As Hansen details in his post on the subject, the problem can be traced to a decision made in the early 1990s about how key servers should function. There was concern that repressive governments would try to "coerce" key-server operators into substituting keys for ones controlled by the government. In order to combat that, key servers would not delete any information, so certificates and any information about them (e.g. certifications) would live forever. Multiple key servers were run in widely disparate locations and information would be synchronized between them regularly. If a key server did remove or modify a certificate, that would be recognized and the previous state would be restored.

That well-intentioned choice was fine for the time, but that time has passed. Unfortunately, according to Hansen, the SKS software is effectively unmaintained, in part because it was written in an idiosyncratic dialect of OCaml, but also because it was created as a proof of concept for a Ph.D. thesis:

[...] for software that's deployed in the field it makes maintenance quite difficult. Not only do we need to be bright enough to understand an algorithm that's literally someone's Ph.D thesis, but we need expertise in obscure programming languages and strange programming customs.

He noted that the idea of the immutability of certificate information is wired deeply into the guts of SKS. Changing that would be a much bigger job than simply fixing a bug or adding a small feature. He recommended that high-risk users not use the SKS key server network any longer. Both he and Gillmor pointed out that the new, experimental keys.openpgp.org key server is resistant to the certificate flooding attack. The keys.openpgp.org FAQ explains:

A "third party signature" is a signature on a key that was made by some other key. Most commonly, those are the signatures produced when "signing someone's key", which are the basis for the "Web of Trust". For a number of reasons, those signatures are not currently distributed via keys.openpgp.org.

» **PROVIDED RECORDS**
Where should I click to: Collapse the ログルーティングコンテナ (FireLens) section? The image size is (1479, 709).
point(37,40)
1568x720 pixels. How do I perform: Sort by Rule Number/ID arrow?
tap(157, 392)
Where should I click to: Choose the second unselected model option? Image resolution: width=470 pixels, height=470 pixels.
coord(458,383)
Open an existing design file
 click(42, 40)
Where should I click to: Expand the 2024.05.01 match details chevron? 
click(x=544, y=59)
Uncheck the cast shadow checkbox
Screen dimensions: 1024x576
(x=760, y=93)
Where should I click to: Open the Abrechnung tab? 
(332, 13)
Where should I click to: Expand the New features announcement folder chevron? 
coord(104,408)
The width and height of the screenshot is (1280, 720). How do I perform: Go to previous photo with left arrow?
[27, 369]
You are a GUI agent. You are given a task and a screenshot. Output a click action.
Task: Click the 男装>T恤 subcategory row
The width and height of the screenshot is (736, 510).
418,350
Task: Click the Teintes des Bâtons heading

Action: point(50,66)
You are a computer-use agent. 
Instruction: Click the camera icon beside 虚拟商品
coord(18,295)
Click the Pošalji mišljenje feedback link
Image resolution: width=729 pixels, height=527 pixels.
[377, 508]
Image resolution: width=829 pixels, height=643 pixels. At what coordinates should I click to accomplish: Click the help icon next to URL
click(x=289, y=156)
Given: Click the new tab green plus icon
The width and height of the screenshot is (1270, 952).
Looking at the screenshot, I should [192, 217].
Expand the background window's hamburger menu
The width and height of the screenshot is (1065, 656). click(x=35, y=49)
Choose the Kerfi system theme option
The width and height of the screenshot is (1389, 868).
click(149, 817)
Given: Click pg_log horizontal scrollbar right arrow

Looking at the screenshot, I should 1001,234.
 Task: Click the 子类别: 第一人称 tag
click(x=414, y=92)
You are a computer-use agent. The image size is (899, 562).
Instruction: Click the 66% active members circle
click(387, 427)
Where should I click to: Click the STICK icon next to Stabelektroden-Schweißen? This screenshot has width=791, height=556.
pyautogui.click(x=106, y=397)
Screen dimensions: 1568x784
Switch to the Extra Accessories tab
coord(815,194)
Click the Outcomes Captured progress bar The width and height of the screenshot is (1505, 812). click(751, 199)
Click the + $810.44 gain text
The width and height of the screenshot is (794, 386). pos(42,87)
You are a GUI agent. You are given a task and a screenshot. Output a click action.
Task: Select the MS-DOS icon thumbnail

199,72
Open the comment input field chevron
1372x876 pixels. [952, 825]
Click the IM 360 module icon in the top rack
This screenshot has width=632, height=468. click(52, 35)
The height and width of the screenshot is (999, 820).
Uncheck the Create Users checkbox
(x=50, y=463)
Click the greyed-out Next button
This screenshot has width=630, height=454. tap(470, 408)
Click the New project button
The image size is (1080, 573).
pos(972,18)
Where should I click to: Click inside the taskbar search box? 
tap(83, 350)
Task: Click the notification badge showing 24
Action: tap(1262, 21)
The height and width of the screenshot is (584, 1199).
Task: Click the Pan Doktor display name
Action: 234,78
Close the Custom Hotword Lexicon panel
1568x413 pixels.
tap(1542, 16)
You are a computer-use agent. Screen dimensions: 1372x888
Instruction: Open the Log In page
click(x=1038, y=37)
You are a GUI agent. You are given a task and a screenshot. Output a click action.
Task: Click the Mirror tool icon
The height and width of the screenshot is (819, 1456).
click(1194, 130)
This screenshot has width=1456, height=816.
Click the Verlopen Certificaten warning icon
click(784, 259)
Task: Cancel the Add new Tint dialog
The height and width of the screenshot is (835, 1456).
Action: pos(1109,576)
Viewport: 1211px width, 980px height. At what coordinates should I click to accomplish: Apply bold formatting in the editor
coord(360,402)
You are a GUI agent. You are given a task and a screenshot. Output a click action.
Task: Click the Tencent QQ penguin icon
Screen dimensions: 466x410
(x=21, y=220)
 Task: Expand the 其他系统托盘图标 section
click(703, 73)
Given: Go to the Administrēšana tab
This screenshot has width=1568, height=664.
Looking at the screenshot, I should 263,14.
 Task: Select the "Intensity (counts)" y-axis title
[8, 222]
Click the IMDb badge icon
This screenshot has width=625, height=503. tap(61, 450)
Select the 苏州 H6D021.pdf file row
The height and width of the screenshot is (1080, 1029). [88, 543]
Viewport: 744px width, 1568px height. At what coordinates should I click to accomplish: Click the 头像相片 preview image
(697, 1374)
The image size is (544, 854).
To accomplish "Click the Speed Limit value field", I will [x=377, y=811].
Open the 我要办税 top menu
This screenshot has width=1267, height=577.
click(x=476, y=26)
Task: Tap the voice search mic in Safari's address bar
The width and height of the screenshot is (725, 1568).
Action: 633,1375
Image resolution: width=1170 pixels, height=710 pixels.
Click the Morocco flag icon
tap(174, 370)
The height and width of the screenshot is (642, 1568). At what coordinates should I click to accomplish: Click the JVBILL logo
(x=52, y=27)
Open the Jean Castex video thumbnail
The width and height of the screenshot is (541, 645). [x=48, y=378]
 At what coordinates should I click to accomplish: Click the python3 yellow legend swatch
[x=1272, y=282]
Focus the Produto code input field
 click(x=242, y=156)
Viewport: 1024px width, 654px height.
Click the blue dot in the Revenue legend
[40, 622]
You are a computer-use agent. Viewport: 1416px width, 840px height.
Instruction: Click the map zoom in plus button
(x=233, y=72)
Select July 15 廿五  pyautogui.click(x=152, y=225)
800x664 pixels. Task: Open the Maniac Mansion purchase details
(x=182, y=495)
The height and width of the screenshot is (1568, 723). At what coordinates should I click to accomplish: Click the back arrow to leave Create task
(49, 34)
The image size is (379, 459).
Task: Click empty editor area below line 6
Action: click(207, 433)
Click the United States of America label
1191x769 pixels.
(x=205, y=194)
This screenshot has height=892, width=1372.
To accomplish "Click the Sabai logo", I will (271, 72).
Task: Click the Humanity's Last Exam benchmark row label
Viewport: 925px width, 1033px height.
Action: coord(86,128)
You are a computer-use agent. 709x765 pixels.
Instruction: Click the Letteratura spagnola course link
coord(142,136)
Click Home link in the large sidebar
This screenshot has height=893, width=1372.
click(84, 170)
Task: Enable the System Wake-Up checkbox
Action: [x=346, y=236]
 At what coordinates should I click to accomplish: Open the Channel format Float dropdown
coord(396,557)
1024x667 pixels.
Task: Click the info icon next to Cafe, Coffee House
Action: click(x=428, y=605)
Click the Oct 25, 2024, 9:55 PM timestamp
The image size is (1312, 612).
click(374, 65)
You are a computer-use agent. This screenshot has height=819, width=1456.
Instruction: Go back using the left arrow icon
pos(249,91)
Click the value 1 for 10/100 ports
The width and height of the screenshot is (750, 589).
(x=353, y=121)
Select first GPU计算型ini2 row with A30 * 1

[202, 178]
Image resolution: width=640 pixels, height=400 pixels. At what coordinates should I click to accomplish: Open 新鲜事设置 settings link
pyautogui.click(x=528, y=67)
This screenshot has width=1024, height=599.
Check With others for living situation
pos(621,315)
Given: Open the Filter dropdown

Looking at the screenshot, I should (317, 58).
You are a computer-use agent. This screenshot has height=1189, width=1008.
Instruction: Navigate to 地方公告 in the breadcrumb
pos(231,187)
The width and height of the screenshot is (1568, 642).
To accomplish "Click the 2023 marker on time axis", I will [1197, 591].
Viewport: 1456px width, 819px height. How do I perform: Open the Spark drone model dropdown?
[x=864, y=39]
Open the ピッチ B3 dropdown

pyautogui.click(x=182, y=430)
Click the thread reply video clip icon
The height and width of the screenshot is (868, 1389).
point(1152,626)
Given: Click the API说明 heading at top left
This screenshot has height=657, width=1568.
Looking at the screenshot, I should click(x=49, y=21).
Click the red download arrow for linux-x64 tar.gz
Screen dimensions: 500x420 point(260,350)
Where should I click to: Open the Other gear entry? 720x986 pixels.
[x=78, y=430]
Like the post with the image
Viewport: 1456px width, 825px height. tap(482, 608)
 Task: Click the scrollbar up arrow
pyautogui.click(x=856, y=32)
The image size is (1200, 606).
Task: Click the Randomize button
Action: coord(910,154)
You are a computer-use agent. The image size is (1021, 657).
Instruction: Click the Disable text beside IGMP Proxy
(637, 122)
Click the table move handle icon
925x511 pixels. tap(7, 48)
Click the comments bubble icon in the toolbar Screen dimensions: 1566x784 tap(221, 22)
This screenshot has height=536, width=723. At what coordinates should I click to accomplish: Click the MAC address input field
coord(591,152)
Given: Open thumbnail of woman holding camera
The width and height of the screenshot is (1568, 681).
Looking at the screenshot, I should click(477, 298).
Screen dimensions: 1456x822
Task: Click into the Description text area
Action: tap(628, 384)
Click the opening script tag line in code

» **EXERCISE REQUIREMENTS**
Pick up the passage on the SKS key server flooding problem after its final sentence and continue it. The records have no connection to the passage on SKS key servers.

» **EXERCISE ANSWER**
The killer reason is spam. Third party signatures allow attaching arbitrary data to anyone's key, and nothing stops a malicious user from attaching so many megabytes of bloat to a key that it becomes practically unusable. Even worse, they could attach offensive or illegal content.

The keys.openpgp.org server is also set up to separate the identity and non-identity information of certificates. It will not distribute identity information (i.e. "user IDs" that include a name and email address) unless the owner verifies the email address. Meanwhile, the non-identity information (the key material and metadata) will be stored and distributed freely, though without the certifications. GnuPG and other OpenPGP software can refresh the key material regularly from the server for keys they already have on their keyrings, even if the owner has not consented to the distribution of the key's user ID information.

The News entry for keys.openpgp.org mentions some of the reasons behind starting a new key server. It noted that the SKS key server suffered from a number of problems with abuse, performance, and privacy (including GDPR compliance). Beyond that, SKS is not really being developed any longer as Hansen also pointed out. So keys.openpgp.org is based on a completely new key server, Hagrid, written in Rust using the Sequoia OpenPGP library. The plan is to eventually add more servers to create a pool, but it will not be an open federation model like SKS due to privacy and reliability concerns.

Gillmor's first post has some pointers on other ways to handle certificate flooding, including a link to an internet draft he created back in April for "Abuse-Resistant OpenPGP Keystores". His followup blog post reiterates many of those options as part of an effort to look at the impact of certificate flooding on the community. Hansen was rather more blunt in his post and in a followup that described some of the fallout he sees from the attack. He is particularly angry that advice he gave to Venezuelan activists and others to check his signature on documents may now lead them to effectively break their GnuPG installation.

Both Gillmor and Hansen are obviously distressed, personally, over the fact that their keys are affected by all of this. OpenPGP is already hard enough to use that adding unexpected hurdles impacts other people in ugly ways. As Gillmor put it:

But from several conversations i've had over the last 24 hours, i know personally at least a half-dozen different people who i personally know have lost hours of work, being stymied by the failing tools, some of that time spent confused and anxious and frustrated. Some of them thought they might have lost access to their encrypted e-mail messages entirely. Others were struggling to wrestle a suddenly non-responsive machine back into order. These are all good people doing other interesting work that I want to succeed, and I can't give them those hours back, or relieve them of that stress retroactively.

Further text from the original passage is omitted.